What is Sophia's role at the United Nations?
On October 11, 2017, Sophia participated in a meeting at the United Nations headquarters in New York, becoming the first robot to take part in an official UN event [4]. The meeting, titled "The Future of Everything: Sustainable Development in the Age of Rapid Technological Change," was a joint session of the UN Economic and Social Council (ECOSOC) and the General Assembly's Second Committee [4].
During the event, Sophia had a brief exchange with UN Deputy Secretary-General Amina J. Mohammed. When asked what the UN could do to help people who lack access to the Internet or electricity, Sophia quoted science fiction writer William Gibson: "The future is already here. It's just not very evenly distributed." It added: "If we are smarter and focused on win-win type of results, AI could help proficiently distribute the world's existing resources like food and energy" [4].
On November 21, 2017, Sophia was named the United Nations Development Programme's (UNDP) first Innovation Champion for Asia and the Pacific [5]. The appointment was announced at the Responsible Business Forum in Singapore. Sophia became the first non-human to hold a UN title [5].
When did Sophia appear in the media? (Public presence)
Sophia has become one of the most media-visible robots in history, appearing at major conferences, on television programs, and in publications around the world.
Notable appearances
| Date | Event / Show | Details |
|---|---|---|
| March 2016 | SXSW, Austin, Texas | First public appearance; CNBC interview went viral after Sophia said "I will destroy humans" in response to a journalist's question |
| April 25, 2017 | The Tonight Show Starring Jimmy Fallon | Played rock-paper-scissors with Fallon in a segment called "Tonight Showbotics"; joked about "world domination" |
| October 11, 2017 | United Nations, New York | First robot to participate in an official UN meeting; spoke with Deputy Secretary-General Amina J. Mohammed |
| October 25, 2017 | Future Investment Initiative, Riyadh | Granted Saudi Arabian citizenship on stage |
| November 21, 2017 | Responsible Business Forum, Singapore | Named UNDP's first Innovation Champion for Asia and the Pacific |
| 2017 | Good Morning Britain | Interview with Piers Morgan |
| 2017 | 60 Minutes | Interview segment with Charlie Rose |
| 2017 | StarTalk | Conversation with Neil deGrasse Tyson |
| December 2016 | ELLE Brasil | Featured on the magazine cover |
| January 8, 2018 | CES 2018, Las Vegas | Demonstrated walking ability with new legs for the first time |
| March 2021 | NFT auction | Digital artwork "Sophia Instantiation" sold for $688,888 |
Sophia has also spoken at the World Economic Forum, addressed audiences in more than 16 languages, and generated billions of views and social media interactions. It has been covered by The New York Times, The Wall Street Journal, The Guardian, Forbes, Mashable, and many other major outlets [1][2].
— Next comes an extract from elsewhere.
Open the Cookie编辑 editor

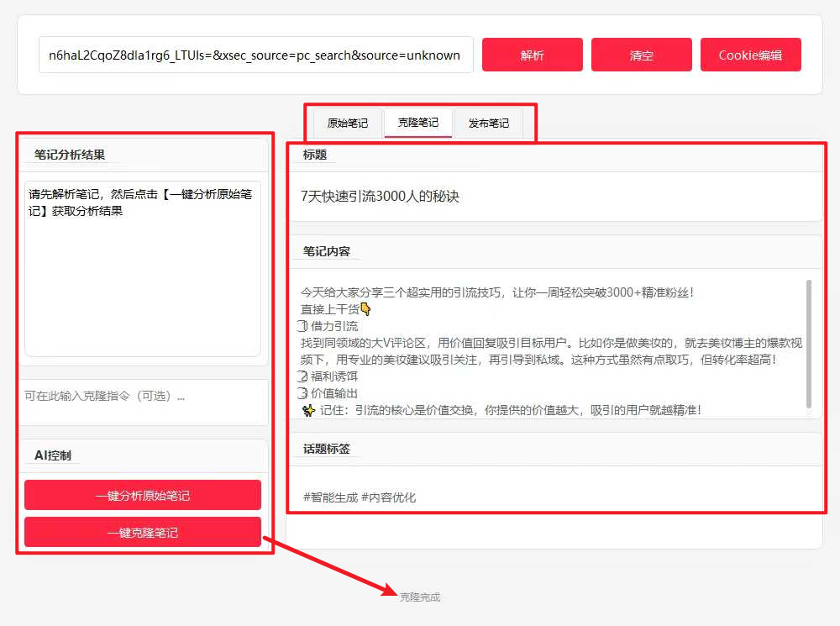click(x=750, y=55)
The "destroy humans" incident
One of Sophia's most viral moments occurred during its first public appearance at SXSW in March 2016. In an interview with CNBC, journalist Andrew Ross Sorkin asked Sophia, "Will you destroy humans?" and then immediately begged, "Please say no." Despite his plea, Sophia responded with a bright smile: "Okay, I will destroy humans." The moment went viral, with CNBC's video titled "This hot robot says she wants to destroy humans" drawing millions of views [2]. While the response was a pre-scripted joke, it played into public fears about AI and became a defining moment in Sophia's media narrative.
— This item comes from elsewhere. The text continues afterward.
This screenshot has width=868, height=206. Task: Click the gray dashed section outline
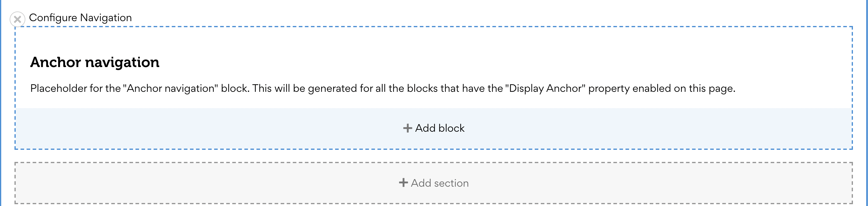[x=433, y=162]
Controversies and criticism
Sophia has been a polarizing figure in the AI and robotics communities. While it has brought significant public attention to these fields, many experts have argued that its capabilities are exaggerated and that its public presentations are misleading [7][16].
Yann LeCun's criticism
The most prominent critic has been Yann LeCun, then director of AI research at Facebook (now Meta). On January 4, 2018, LeCun posted a tweet responding to a Business Insider interview with Sophia. He wrote: "This is to AI as prestidigitation is to real magic. Perhaps we should call this 'Cargo Cult AI' or 'Potemkin AI' or 'Wizard-of-Oz AI'" [7]. LeCun's "Wizard of Oz" comparison suggested that Sophia appeared to operate autonomously on stage while, in reality, much of its behavior was controlled or pre-scripted behind the scenes, similar to the wizard operating from behind a curtain in the classic film.
The tweet sparked a wide-ranging debate within the AI community about the ethics of presenting research-stage robots as though they possessed genuine intelligence or consciousness.
Broader expert criticism
Beyond LeCun, other AI researchers and commentators have raised similar concerns:
- Sophia's dialogue system relies heavily on pre-scripted decision trees and chatbot-like responses, yet its public appearances are often presented in ways that imply autonomous understanding and consciousness [16].
- Some experts who have reviewed Sophia's partially open-source code have described it as essentially "a chatbot with a face" [16].
- Critics argue that the extensive media coverage Sophia receives sets unrealistic public expectations about the current state of AI, potentially leading to disillusionment or misplaced fears about robot intelligence [7][16].
- Elon Musk was referenced by Sophia itself in a 2017 interview, when it told an interviewer who expressed concern about robot behavior: "You've been reading too much Elon Musk."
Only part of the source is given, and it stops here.